*PROBLEM TO SOLVE*
Repeat every entry below exactly as given.

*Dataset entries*
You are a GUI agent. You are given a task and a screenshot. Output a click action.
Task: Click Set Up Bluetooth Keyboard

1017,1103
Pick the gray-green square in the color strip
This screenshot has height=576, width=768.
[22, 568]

*SOLVED PROBLEM*
You are a GUI agent. You are given a task and a screenshot. Output a click action.
Task: Click Set Up Bluetooth Keyboard

1017,1103
Pick the gray-green square in the color strip
This screenshot has height=576, width=768.
[22, 568]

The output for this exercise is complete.